Written instruction 1 →
Could you copy the rows from the line holding "You are a computer-use agent." through the line holding "pos(585,42)", both included, word for word and without the pictures?

Page extract →
Superb. Love it. I'd be showing that off if it was one of mine. =D> =D>


----------



## clivethecarpenter (18 May 2013)

Nice kitchen, Are the doors an AC finish or PU ?


----------



## woodaxed (18 May 2013)

why call it modern shaker it has nothing to do with that style is basically sprayed mdf


----------



## doctor Bob (18 May 2013)

woodaxed":yjqpk66t said:


> why call it modern shaker it has nothing to do with that style is basically sprayed mdf



I think you will find these days that a square edge 5 panel door is referred to as shaker, I know it's not correct but forgive me for just using kitchen talk. Language changes and diversifies all the time...... gay ...... chill .... cool .... etc all have different meanings these days .... I have nothing against pedantic people I just don't see your point, It's not me calling it shaker, it's what an industry has named it and I'm just following suit

Can I ask what makes you think it's MDF.


----------



## houtslager (18 May 2013)

Superb. Love it. I'd be showing that off if it was one of mine too

K


----------



## Dangermouse (18 May 2013)

Sorry to say I don't like it one little bit, looks like a dentist's operating room. Although I can appreciate the quality of the work, which looks top notch.


----------



## Trigs (19 May 2013)

I wouldn't say no


----------



## speeder1987 (19 May 2013)

Personally, I really like it,!

John


----------



## DMF (19 May 2013)

Written instruction 2 →
How would the forum thread about the modern shaker kitchen go on? Write its next part, starting after its last line.

Dataset extract →

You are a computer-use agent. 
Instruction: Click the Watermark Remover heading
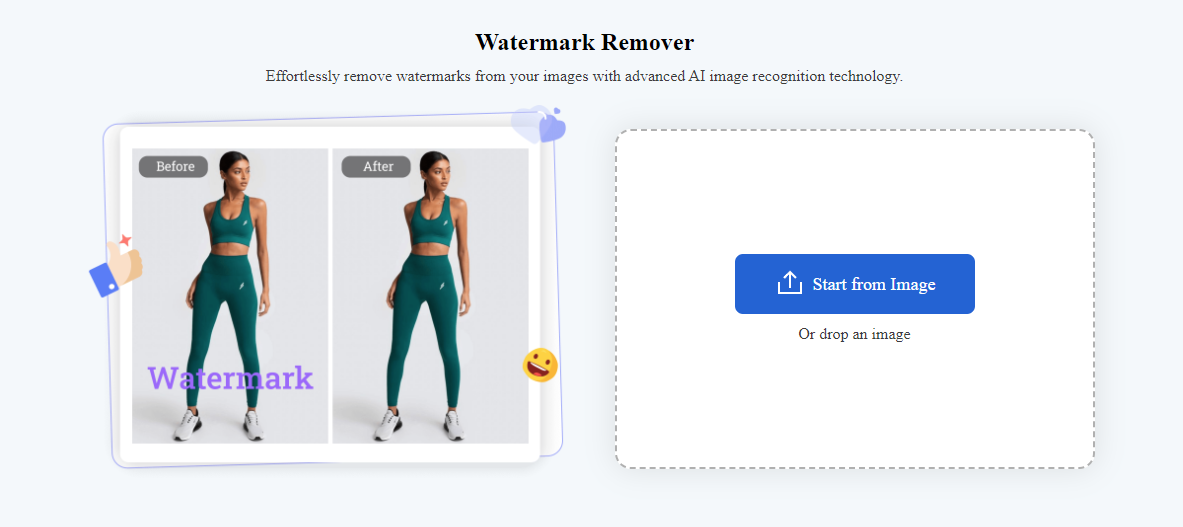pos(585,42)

==

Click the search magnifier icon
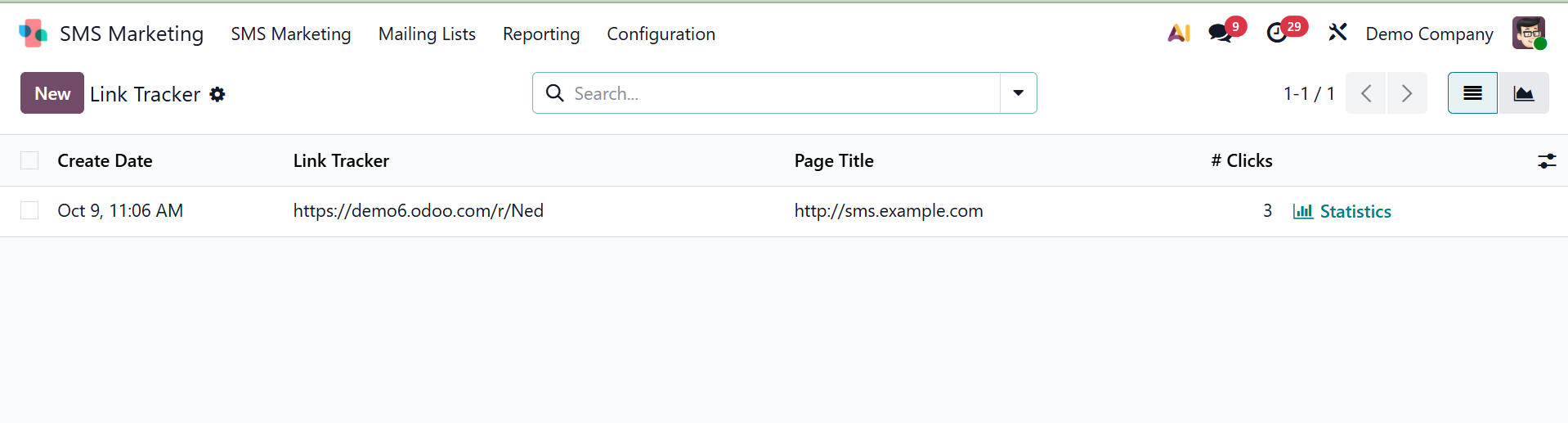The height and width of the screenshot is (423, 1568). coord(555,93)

Response 1 →
You are a computer-use agent. 
Instruction: Click the Watermark Remover heading
pos(585,42)

Response 2 →
It just looks quality all round, been reading a few of your posts lately so to be honest i expect nothing less now! Not so sure about the choice of flooring to go with it but im not trying to be a smart buttocks, i'd put myself in the dumb ass class for woodworking in general :lol: 

With that in mind i have to put my hand up and say yes please to construction pics from you. Even if it's one pic and a sentence about any single part it that you thought was worthwhile showing i for am always interested to see how the pro's about it. Of course i realise earning a living and pleasing the client etc are all much more important than educating me when that's my job but sometimes if you don't ask you don't get!

Dean


----------



## Graham Orm (19 May 2013)

Comment 2...still love it


----------



## mailee (19 May 2013)

Great work as usual Bob. I think you would have to be a bit of a masochist to build everything in solid if it is your business. Nothing wrong with veneered board and I am sure if the old masters were around today they would also use it for it's stable and versatile use. it would be great if you could build something entirely from solid wood if you can get the commissions for it but not something to consider for a kitchen! Strange that the 'poster' didn't know about the modern Shaker style though? I do like the contrast of the wood and painted finish and like the clean look of the kitchen myself. :wink:


----------



## chippy1970 (19 May 2013)

Those steel boxes are quite nice I see they do white ones too now. I popped over to Isaac lords in high Wycombe last week , they have a really good blum display set up over there. Shows all the gizmos you can get.


----------



## kostello (19 May 2013)

I used to put my little girl into the pullout larder unit there and push her in and out............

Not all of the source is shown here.